IL VERO FINALE DI PRETTY WOMAN

Se a più di ventisette anni, ancora si continua a parlare di Pretty Woman, ma soprattutto a vederlo e sempre con buoni ascolti, sarà perchè a volte, la storia del cinema è anche fatta di ottime commedie che con il tempo, non svaniscono nell’abisso e altre generazioni, continuano a vederlo; accade poche volte, ma quando accade, fa sempre piacere riparlare di quel film. Pretty Woman uscito nel 1990, con l’allora sconosciuta Julia Roberts e il ritorno di Richard Gere, che in quegli anni vedeva la sua carriera un pò zoppicante, non si doveva neanche intitolare così, ma più semplicemente, Tremila, ovvero la somma, che la prostituta Julia Roberts avrebbe preso, per il suo ingaggio in quella fatidica settimana, tra cene, alberghi di lusso e spese illimitate. Se bene, che il film fosse partito come un opera indipendente, moltissime attrice andarono a quel casting, ma poi fu scelta Julia, che alle spalle aveva solo pochissimi film e forse anche per questo, quella che oggi noi chiamiamo escort è diventata l’eroina di turno.

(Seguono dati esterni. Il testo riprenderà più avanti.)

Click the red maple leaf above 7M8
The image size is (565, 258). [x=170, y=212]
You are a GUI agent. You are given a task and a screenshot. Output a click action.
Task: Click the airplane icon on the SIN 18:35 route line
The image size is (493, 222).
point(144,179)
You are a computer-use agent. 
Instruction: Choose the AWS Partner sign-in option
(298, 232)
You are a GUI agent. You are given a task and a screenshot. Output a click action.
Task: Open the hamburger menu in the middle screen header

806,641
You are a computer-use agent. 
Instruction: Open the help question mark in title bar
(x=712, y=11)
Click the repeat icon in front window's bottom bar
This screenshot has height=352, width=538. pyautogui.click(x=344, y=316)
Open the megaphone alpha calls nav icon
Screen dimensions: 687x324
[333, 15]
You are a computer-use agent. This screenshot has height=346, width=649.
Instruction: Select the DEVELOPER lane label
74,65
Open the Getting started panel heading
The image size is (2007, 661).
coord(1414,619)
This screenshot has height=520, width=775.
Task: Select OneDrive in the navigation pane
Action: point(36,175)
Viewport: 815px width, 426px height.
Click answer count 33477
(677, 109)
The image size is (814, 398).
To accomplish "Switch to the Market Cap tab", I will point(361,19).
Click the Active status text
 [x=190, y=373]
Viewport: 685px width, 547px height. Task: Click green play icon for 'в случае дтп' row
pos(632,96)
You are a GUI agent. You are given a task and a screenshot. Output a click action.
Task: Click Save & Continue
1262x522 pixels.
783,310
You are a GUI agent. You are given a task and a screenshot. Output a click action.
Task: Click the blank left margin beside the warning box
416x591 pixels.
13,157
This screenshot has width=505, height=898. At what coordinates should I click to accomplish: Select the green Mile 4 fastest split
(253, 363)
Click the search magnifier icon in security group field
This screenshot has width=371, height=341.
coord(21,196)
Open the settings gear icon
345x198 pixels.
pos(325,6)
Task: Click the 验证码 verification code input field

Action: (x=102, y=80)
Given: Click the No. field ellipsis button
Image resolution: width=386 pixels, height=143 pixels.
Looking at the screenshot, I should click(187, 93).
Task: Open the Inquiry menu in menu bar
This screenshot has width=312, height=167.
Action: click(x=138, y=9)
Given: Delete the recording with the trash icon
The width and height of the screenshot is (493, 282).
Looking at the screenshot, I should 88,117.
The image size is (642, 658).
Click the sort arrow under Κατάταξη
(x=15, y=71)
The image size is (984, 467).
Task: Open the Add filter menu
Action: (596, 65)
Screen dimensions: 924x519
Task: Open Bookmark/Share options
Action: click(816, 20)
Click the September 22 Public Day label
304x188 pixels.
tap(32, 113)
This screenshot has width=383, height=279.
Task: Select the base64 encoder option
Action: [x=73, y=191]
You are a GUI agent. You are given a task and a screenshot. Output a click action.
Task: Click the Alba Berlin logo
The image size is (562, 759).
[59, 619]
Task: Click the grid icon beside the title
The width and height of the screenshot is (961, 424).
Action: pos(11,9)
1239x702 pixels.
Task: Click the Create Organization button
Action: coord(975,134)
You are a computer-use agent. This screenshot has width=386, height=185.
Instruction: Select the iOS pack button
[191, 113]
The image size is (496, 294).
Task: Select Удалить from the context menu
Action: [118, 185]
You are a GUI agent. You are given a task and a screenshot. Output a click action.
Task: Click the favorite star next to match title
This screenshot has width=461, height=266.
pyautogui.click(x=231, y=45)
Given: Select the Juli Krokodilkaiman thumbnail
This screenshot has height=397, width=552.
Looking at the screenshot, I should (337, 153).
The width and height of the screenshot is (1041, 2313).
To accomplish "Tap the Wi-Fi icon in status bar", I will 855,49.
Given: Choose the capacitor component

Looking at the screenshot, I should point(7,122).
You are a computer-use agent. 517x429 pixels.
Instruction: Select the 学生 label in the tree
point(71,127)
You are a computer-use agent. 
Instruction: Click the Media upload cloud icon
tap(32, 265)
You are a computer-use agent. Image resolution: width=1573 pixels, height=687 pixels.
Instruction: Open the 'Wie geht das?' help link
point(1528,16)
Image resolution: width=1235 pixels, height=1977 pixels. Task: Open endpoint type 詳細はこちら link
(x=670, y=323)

Ben pochi puntavano su questa pellicola, perchè nello script originale, la storia era molto più dark, ovvero, non aveva quel taglio da commedia-favola, che noi conosciamo, ma soprattutto non aveva quel grande finale, sulla scala dove i due si baciano. Sì perchè in realtà, Vivian ed Edward, non dovevano stare assieme, doveva essere solo il lavoro di una settimana e poi finire lì, ma il regista, lo scomparso Garry Marshall, amante dei bei finali e dell’amore, non ci ha pensato due volte e lo ha rifatto scrivere, non una volta, ma diverse, per essere sicuro del vero finale da fiaba. Poi tutti sappiamo com’è andata e cosa è diventata questa pellicola e per fortuna che il produttore, dell’allora Touchstone Pictures, alias un certo Jeffrey Katzenberg, fu il primo a credere in questo piccolo progetto, che grazie al passaparola, divenne uno dei film più visti di quell’anno.